*** Opening Records for the exercise ***
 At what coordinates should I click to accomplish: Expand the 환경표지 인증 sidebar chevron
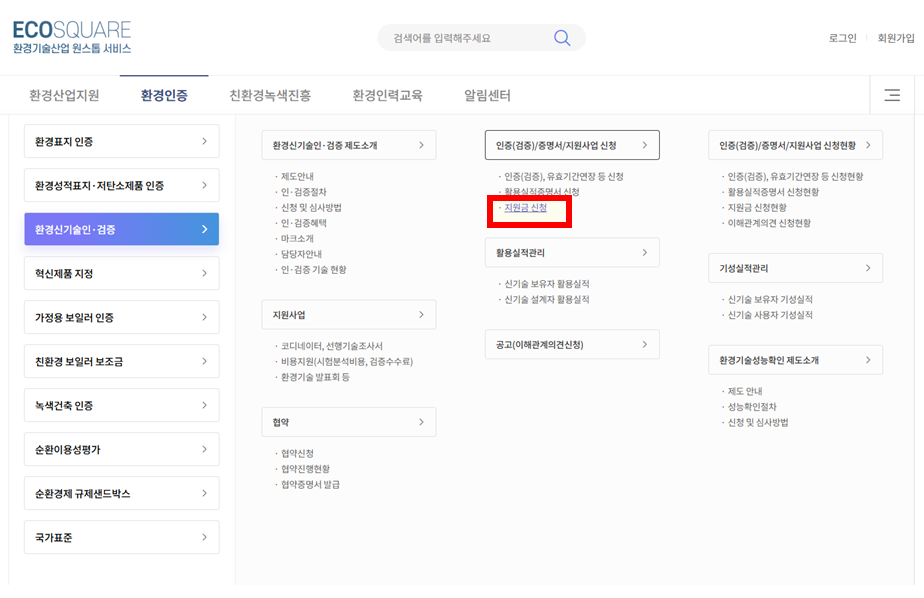[x=206, y=141]

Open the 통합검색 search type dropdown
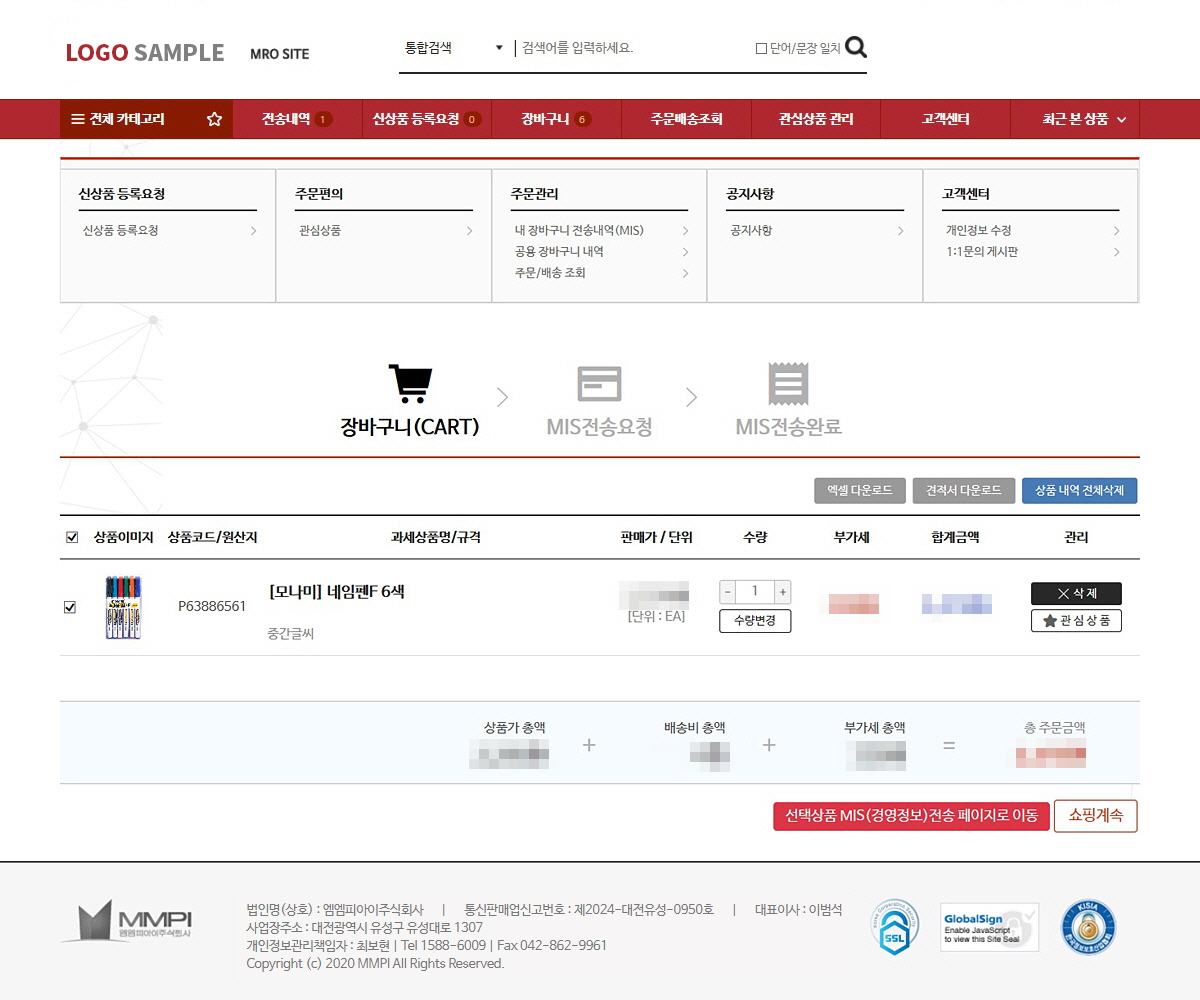click(453, 48)
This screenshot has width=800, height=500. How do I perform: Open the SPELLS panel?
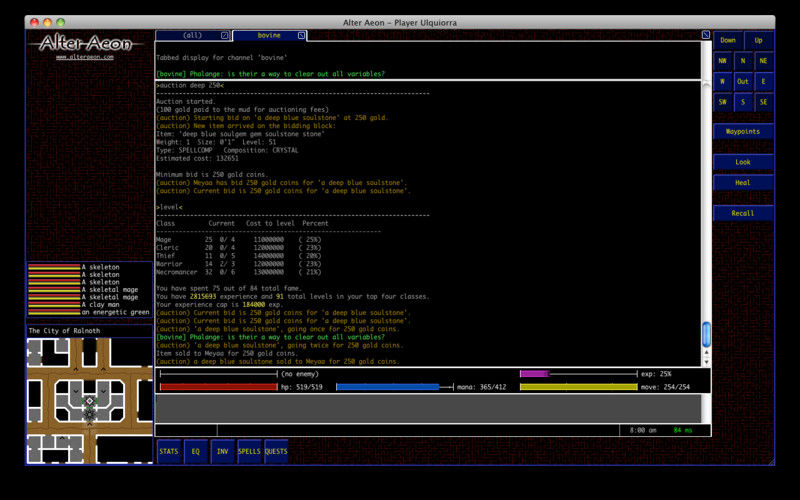click(249, 452)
*** Closing Records for the exercise ***
Work request: Once you find the line containing "This screenshot has", retype it and every line after it through the last line of the records above, exactly. Add nothing else, and leave out the pictures.

Reply:
This screenshot has width=800, height=500. How do I perform: Open the SPELLS panel?
click(249, 452)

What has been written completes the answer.